[Data for this task — start]

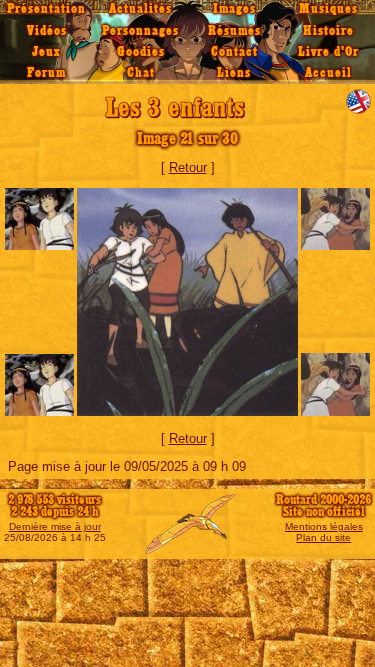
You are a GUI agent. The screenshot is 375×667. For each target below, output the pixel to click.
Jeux (46, 52)
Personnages (140, 31)
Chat (141, 73)
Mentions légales (324, 526)
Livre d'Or (328, 52)
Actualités (140, 9)
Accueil (328, 73)
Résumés (234, 31)
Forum (46, 73)
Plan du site (323, 537)
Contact (234, 52)
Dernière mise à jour (55, 526)
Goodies (141, 52)
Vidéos (47, 31)
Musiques (328, 9)
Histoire (328, 31)
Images (234, 9)
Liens (234, 73)
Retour (188, 167)
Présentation (46, 9)
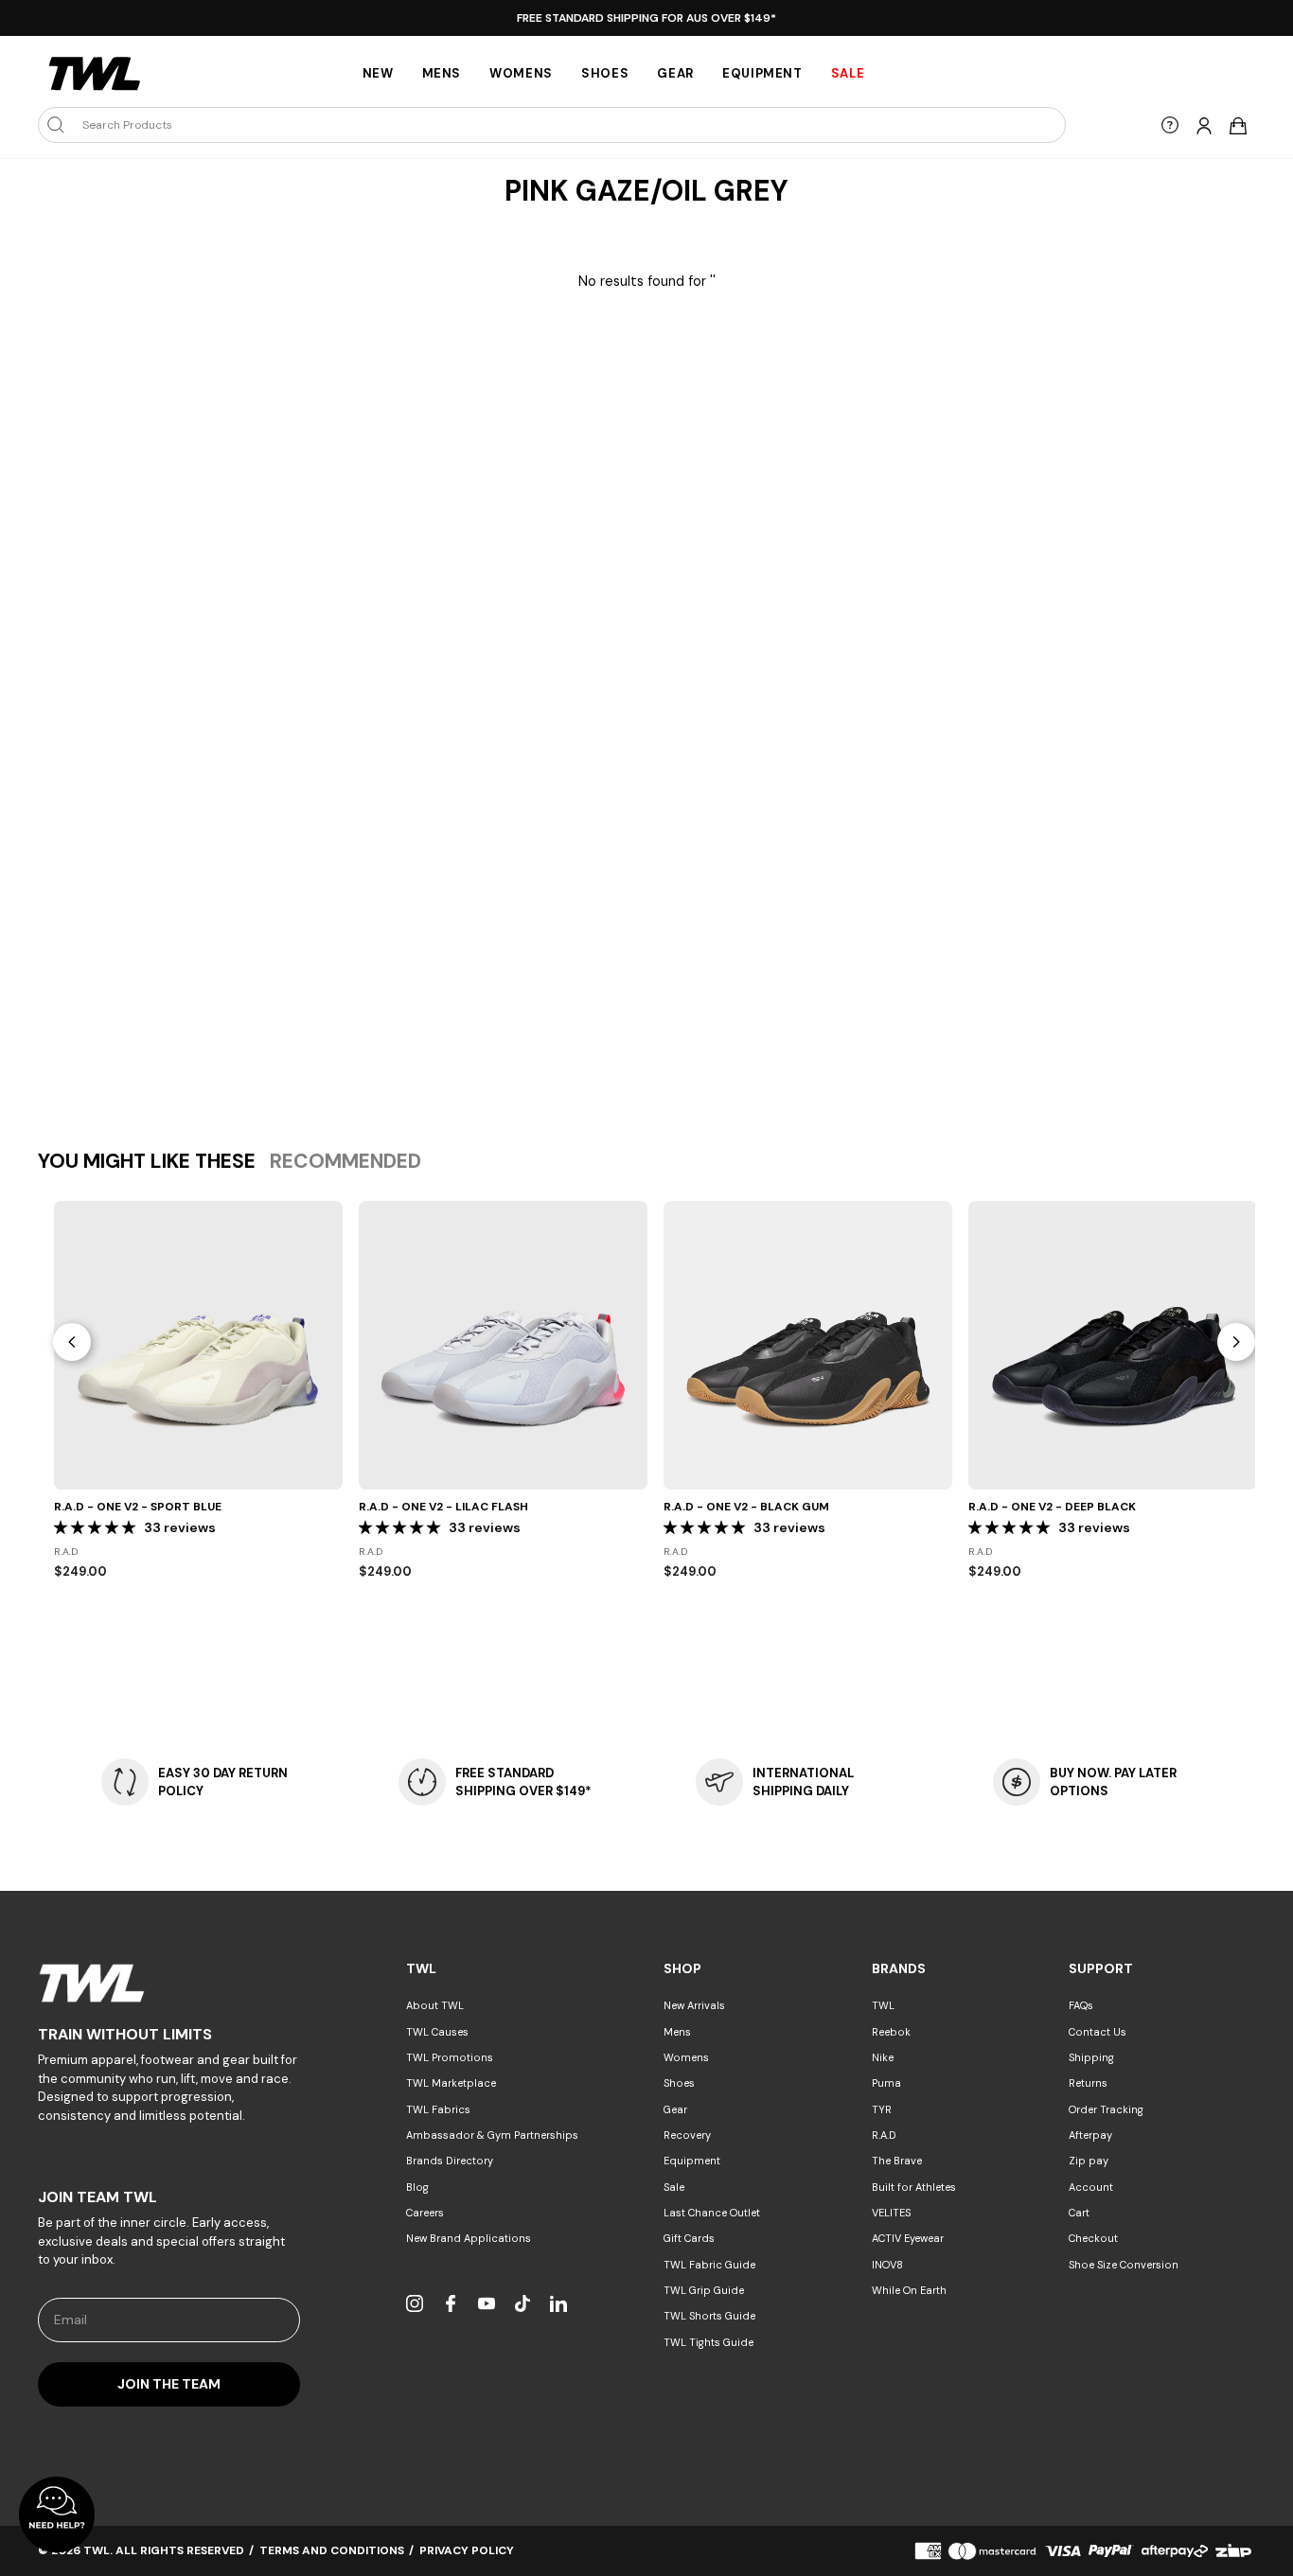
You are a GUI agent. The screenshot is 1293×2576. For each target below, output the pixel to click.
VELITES (891, 2212)
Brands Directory (449, 2160)
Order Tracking (1106, 2109)
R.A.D (884, 2135)
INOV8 (887, 2264)
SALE (848, 73)
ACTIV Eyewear (908, 2238)
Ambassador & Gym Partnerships (492, 2135)
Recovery (687, 2135)
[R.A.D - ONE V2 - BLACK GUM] (808, 1345)
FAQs (1081, 2005)
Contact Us (1097, 2031)
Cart (1079, 2212)
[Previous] (72, 1342)
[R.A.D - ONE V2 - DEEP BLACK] (1112, 1345)
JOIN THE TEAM (169, 2383)
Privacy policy (466, 2550)
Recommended (345, 1161)
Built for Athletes (914, 2187)
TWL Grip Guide (704, 2290)
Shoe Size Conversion (1123, 2264)
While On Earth (909, 2290)
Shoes (605, 73)
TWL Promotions (449, 2057)
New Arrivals (694, 2005)
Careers (425, 2212)
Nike (883, 2057)
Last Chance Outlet (712, 2212)
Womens (521, 73)
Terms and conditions (331, 2550)
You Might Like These (147, 1161)
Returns (1088, 2083)
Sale (674, 2187)
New (378, 73)
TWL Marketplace (451, 2083)
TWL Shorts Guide (709, 2315)
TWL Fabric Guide (709, 2264)
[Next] (1236, 1342)
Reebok (891, 2031)
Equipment (762, 73)
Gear (675, 73)
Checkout (1093, 2238)
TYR (882, 2109)
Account (1091, 2187)
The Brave (897, 2160)
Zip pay (1088, 2160)
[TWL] (169, 1983)
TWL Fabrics (438, 2109)
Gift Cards (689, 2238)
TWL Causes (437, 2031)
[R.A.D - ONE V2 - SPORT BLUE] (198, 1345)
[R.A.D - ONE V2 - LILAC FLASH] (503, 1345)
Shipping (1091, 2057)
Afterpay (1090, 2135)
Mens (442, 73)
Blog (417, 2187)
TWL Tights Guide (708, 2342)
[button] (96, 1527)
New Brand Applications (468, 2238)
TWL (883, 2005)
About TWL (435, 2005)
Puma (886, 2083)
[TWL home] (94, 74)
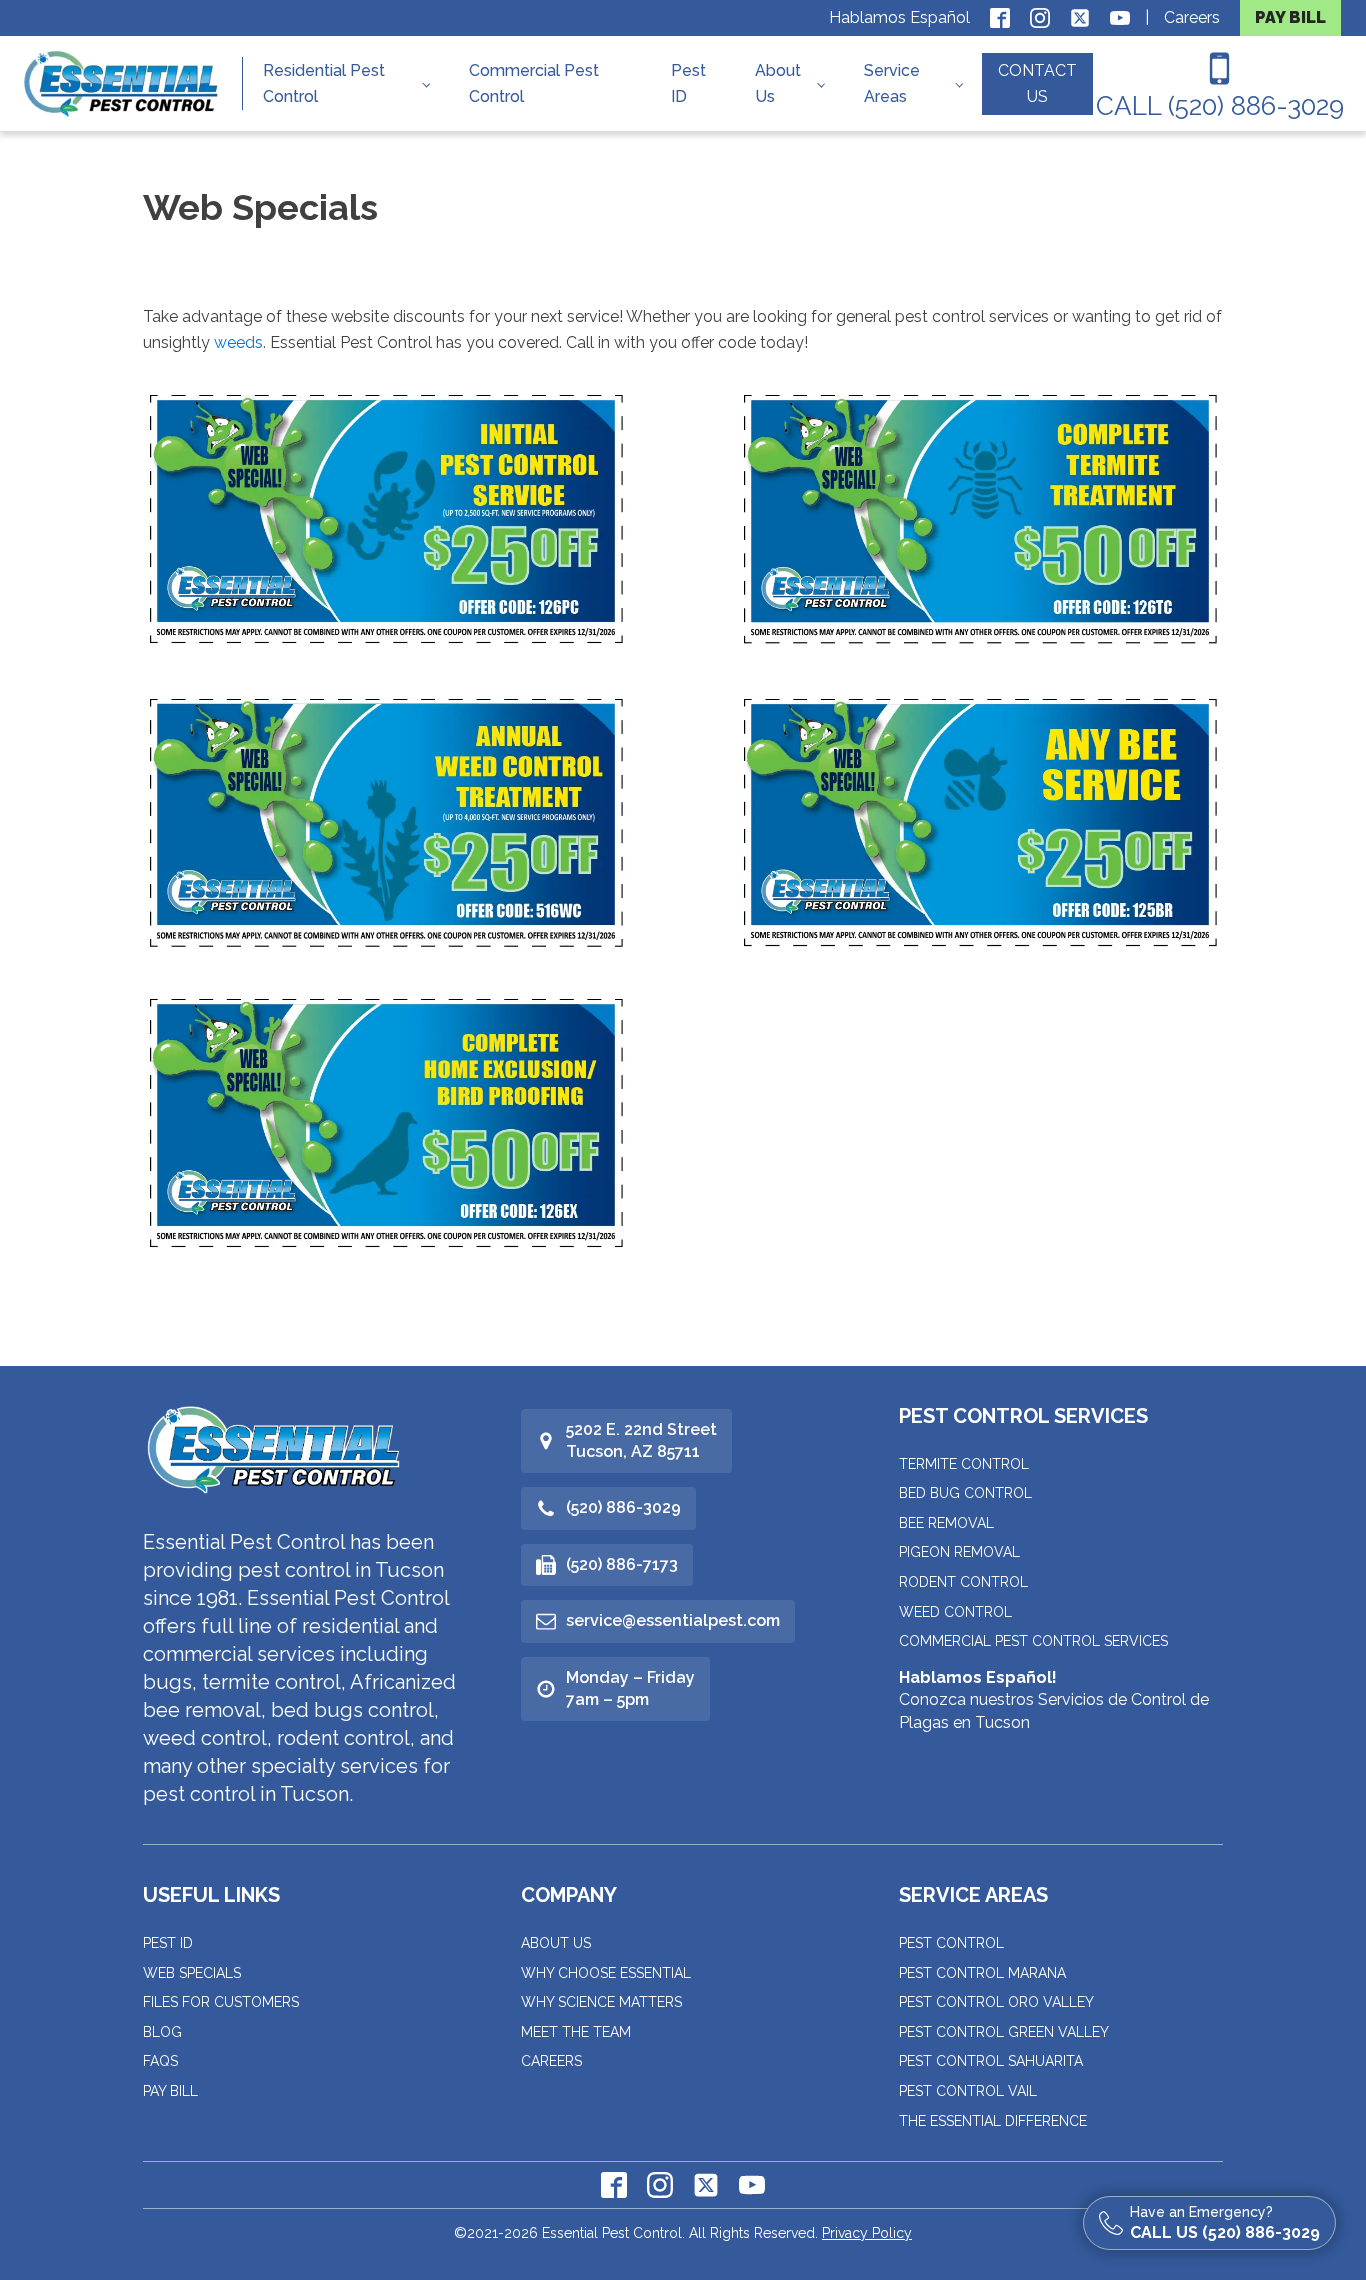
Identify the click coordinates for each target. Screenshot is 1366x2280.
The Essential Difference (993, 2121)
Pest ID (688, 83)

[Data for this task — finish]

**Action item**
The data needs to be reproduced exactly, please, apart from its pictures.

**Your solution**
You are a GUI agent. The screenshot is 375×667. For each target below, output the pixel to click.
Jeux (46, 52)
Personnages (140, 31)
Chat (141, 73)
Mentions légales (324, 526)
Livre d'Or (328, 52)
Actualités (140, 9)
Accueil (328, 73)
Résumés (234, 31)
Forum (46, 73)
Plan du site (323, 537)
Contact (234, 52)
Dernière mise à jour (55, 526)
Goodies (141, 52)
Vidéos (47, 31)
Musiques (328, 9)
Histoire (328, 31)
Images (234, 9)
Liens (234, 73)
Retour (188, 167)
Présentation (46, 9)
You are a GUI agent. The screenshot is 1293×2576. For each target below, output the pixel to click.
VELITES (891, 2212)
Brands Directory (449, 2160)
Order Tracking (1106, 2109)
R.A.D (884, 2135)
INOV8 (887, 2264)
SALE (848, 73)
ACTIV Eyewear (908, 2238)
Ambassador & Gym Partnerships (492, 2135)
Recovery (687, 2135)
[R.A.D - ONE V2 - BLACK GUM] (808, 1345)
FAQs (1081, 2005)
Contact Us (1097, 2031)
Cart (1079, 2212)
[Previous] (72, 1342)
[R.A.D - ONE V2 - DEEP BLACK] (1112, 1345)
JOIN THE TEAM (169, 2383)
Privacy policy (466, 2550)
Recommended (345, 1161)
Built for Athletes (914, 2187)
TWL Grip Guide (704, 2290)
Shoe Size Conversion (1123, 2264)
While On Earth (909, 2290)
Shoes (605, 73)
TWL Promotions (449, 2057)
New Arrivals (694, 2005)
Careers (425, 2212)
Nike (883, 2057)
Last Chance Outlet (712, 2212)
Womens (521, 73)
Terms and conditions (331, 2550)
You Might Like These (147, 1161)
Returns (1088, 2083)
Sale (674, 2187)
New (378, 73)
TWL Marketplace (451, 2083)
TWL Shorts Guide (709, 2315)
TWL Fabric Guide (709, 2264)
[Next] (1236, 1342)
Reebok (891, 2031)
Equipment (762, 73)
Gear (675, 73)
Checkout (1093, 2238)
TYR (882, 2109)
Account (1091, 2187)
The Brave (897, 2160)
Zip pay (1088, 2160)
[TWL] (169, 1983)
TWL Fabrics (438, 2109)
Gift Cards (689, 2238)
TWL Causes (437, 2031)
[R.A.D - ONE V2 - SPORT BLUE] (198, 1345)
[R.A.D - ONE V2 - LILAC FLASH] (503, 1345)
Shipping (1091, 2057)
Afterpay (1090, 2135)
Mens (442, 73)
Blog (417, 2187)
TWL Tights Guide (708, 2342)
[button] (96, 1527)
New Brand Applications (468, 2238)
TWL (883, 2005)
About TWL (435, 2005)
Puma (886, 2083)
[TWL home] (94, 74)
Identify the click coordinates for each target. Screenshot is 1366x2280.
The Essential Difference (993, 2121)
Pest ID (688, 83)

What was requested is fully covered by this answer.